The Continuation of Erlotinib Treatment in Non-Small Cell Lung Cancer Patients Whose Brain Lesion Is the Only Site of Progression: Prospective Pilot Study

There have been conflicting reports on the continuation of epidermal growth factor receptor-tyrosine kinase inhibitors (EGFR-TKIs) in patients with newly developed or progressive brain metastasis of non-small cell lung cancer (NSCLC). Patients with newly developed or progressive intracranial lesions, but who maintained well-controlled extracranial disease during erlotinib treatment, were enrolled in this study. The proposed therapy included stereotactic radiosurgery (SRS), whole brain radiotherapy (WBRT), and/or surgical resection for intracranial lesions. Erlotinib treatment was continued simultaneously unless extracranial disease progressed. The evaluation of both extra- and intra-cranial lesions was perform ed every 3 months. From October 2009 to June 2012, 14 patients were enrolled in this pilot study.
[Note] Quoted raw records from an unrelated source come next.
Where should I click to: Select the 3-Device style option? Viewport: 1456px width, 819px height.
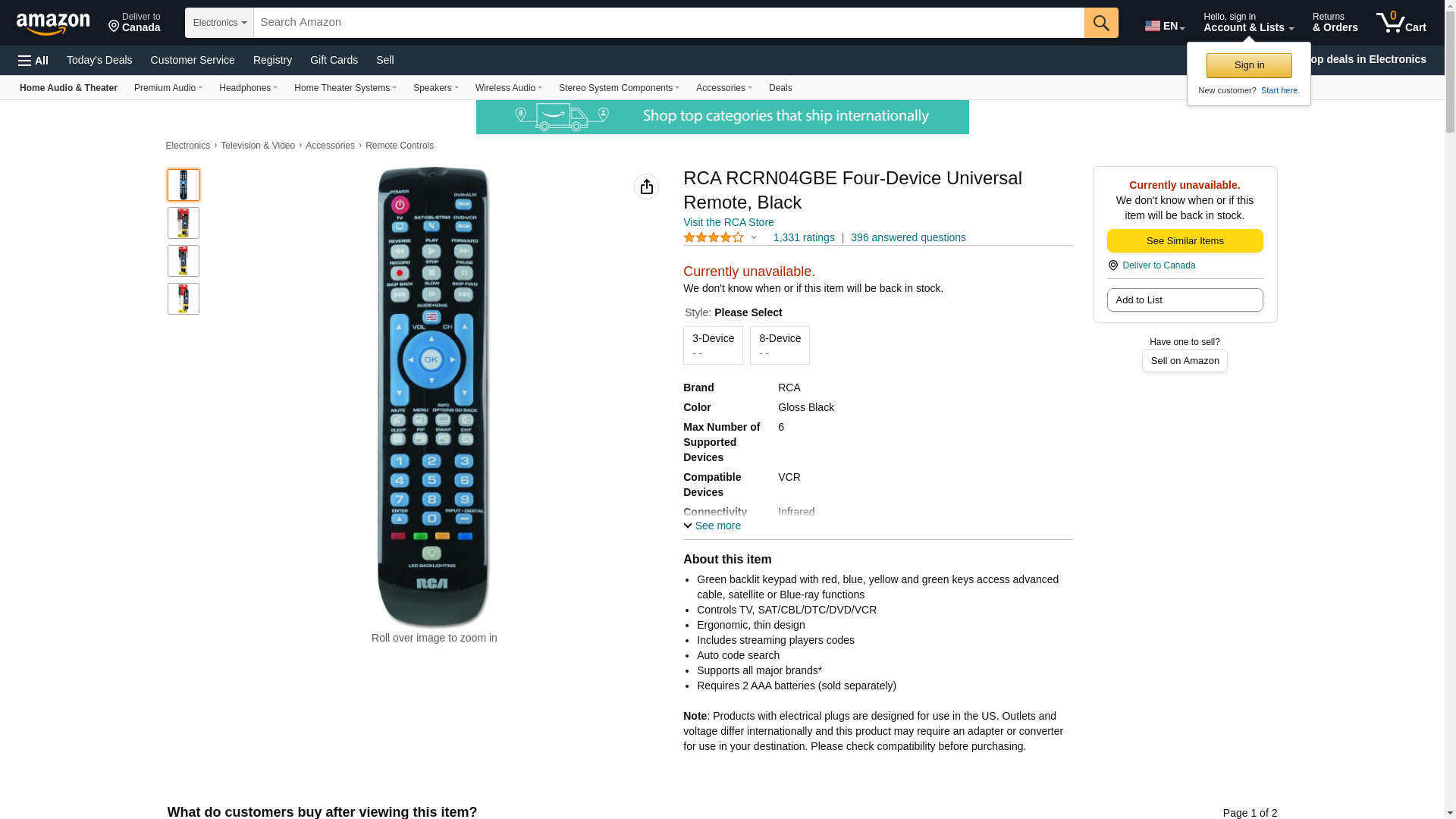point(713,345)
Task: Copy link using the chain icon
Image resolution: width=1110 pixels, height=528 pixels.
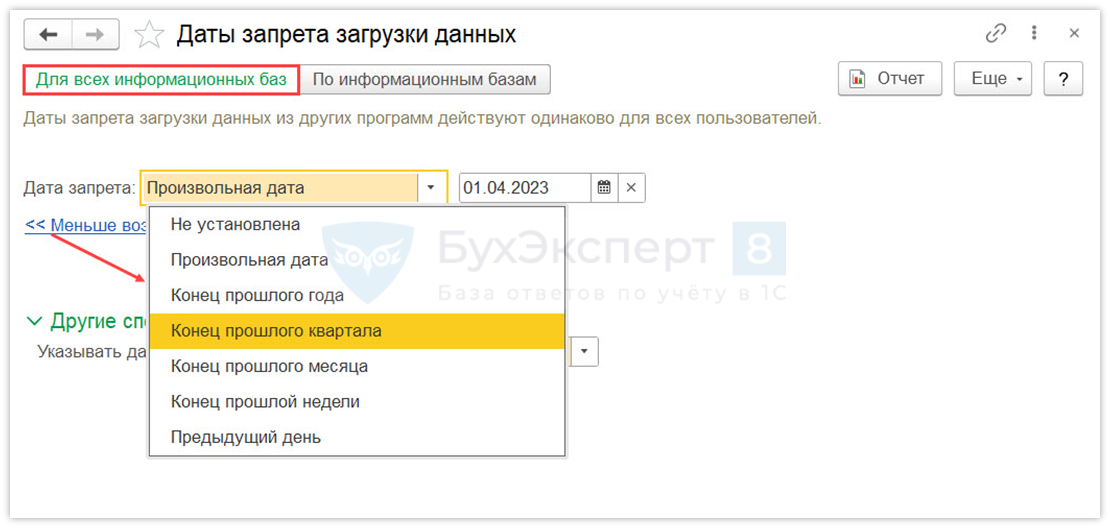Action: click(x=995, y=33)
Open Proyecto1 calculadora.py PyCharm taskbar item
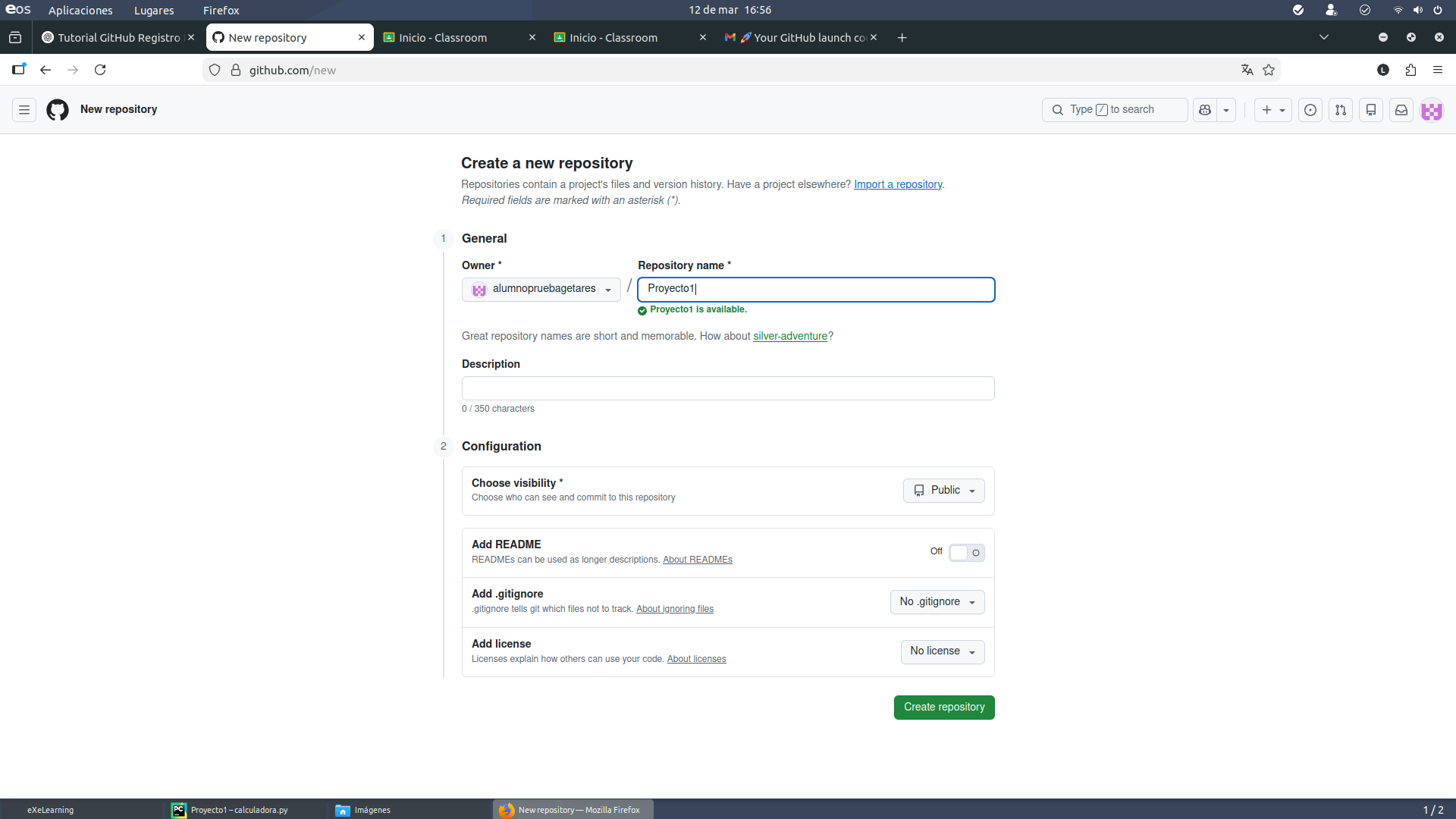This screenshot has height=819, width=1456. click(x=231, y=810)
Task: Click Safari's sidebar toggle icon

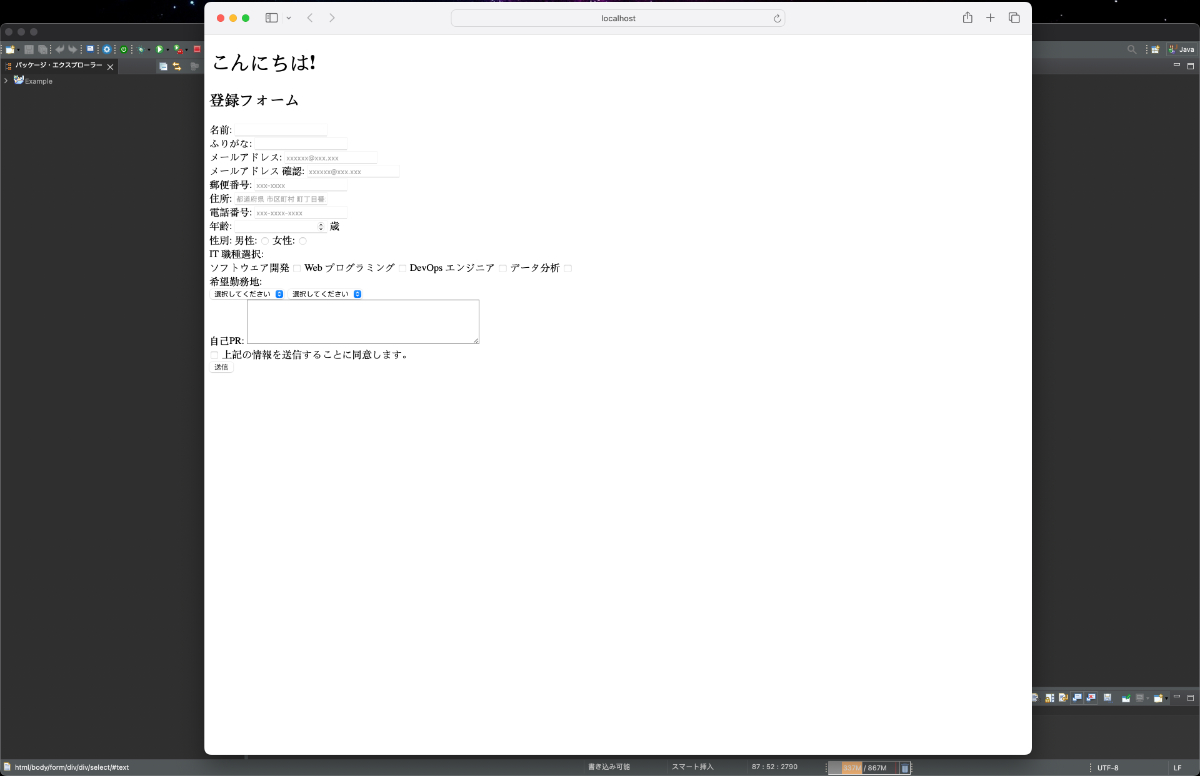Action: (271, 18)
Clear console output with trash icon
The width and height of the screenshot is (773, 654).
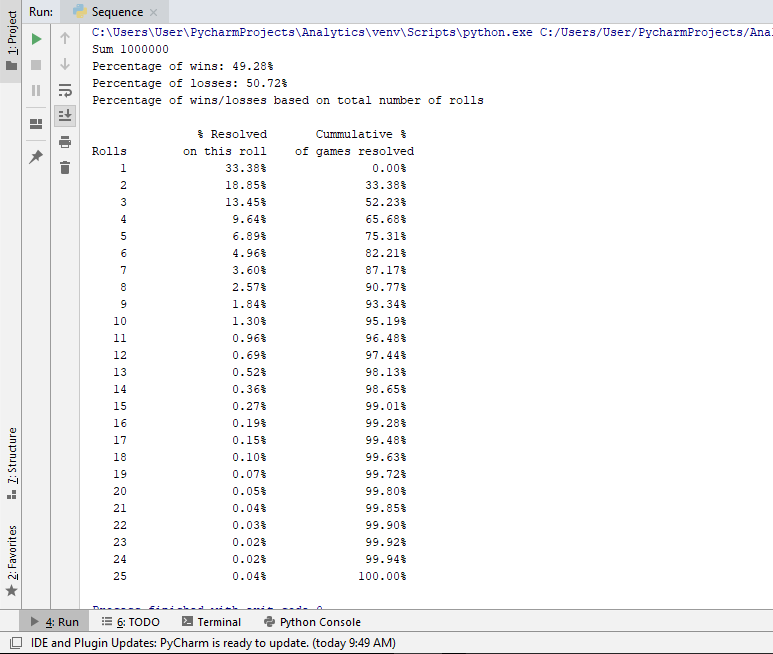65,167
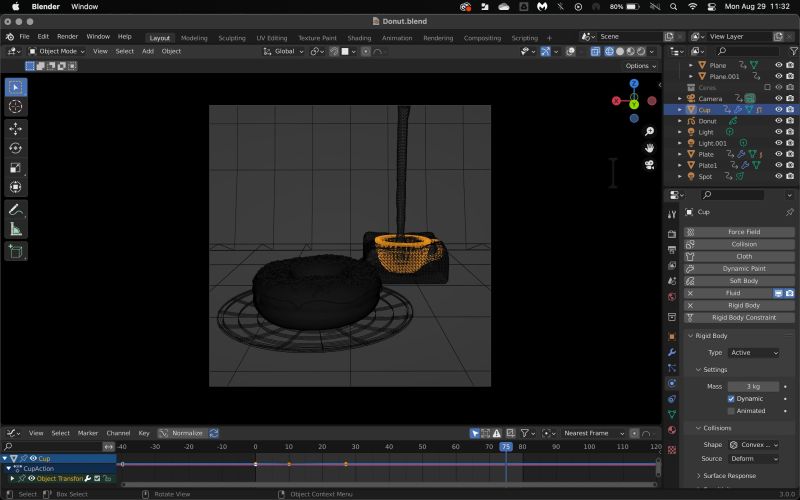
Task: Enable the Dynamic checkbox
Action: 731,398
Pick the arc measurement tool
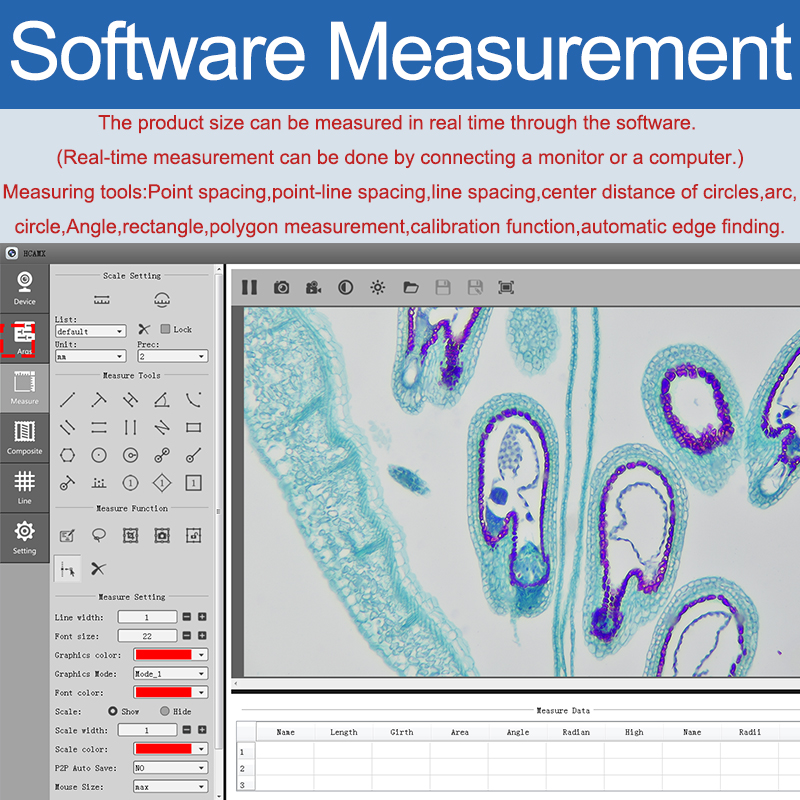The width and height of the screenshot is (800, 800). click(194, 400)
For intracranial disease, 4 patients received SRS alone, 7 patients received both SRS and WBRT, 2 patients received SRS, WBRT and surgical resection, and 1 patient received no local therapy due to the presence of asymptomatic lesions. Of the patients with extracranial disease who were placed on continued erlotinib therapy, 6 patients (42.9%) showed partial response (PR), while 7 patients (50.0%) remained in stable disease (SD). The progression-free survival (PFS) of extracranial and intracranial disease was 11.1 (range 1.6-34.6) and 10.2 (range 1.5-34.6) months, respectively. In 5 cases, brain lesions relapsed before the progression of extracranial disease. Overall survival (OS) was 22.6 (range 2.1-50.4) months. For NSCLC patients with progression of only intracranial disease during erlotinib treatment, the continuation of erlotinib in combination with local therapy to brain metastases can be an effective treatment option.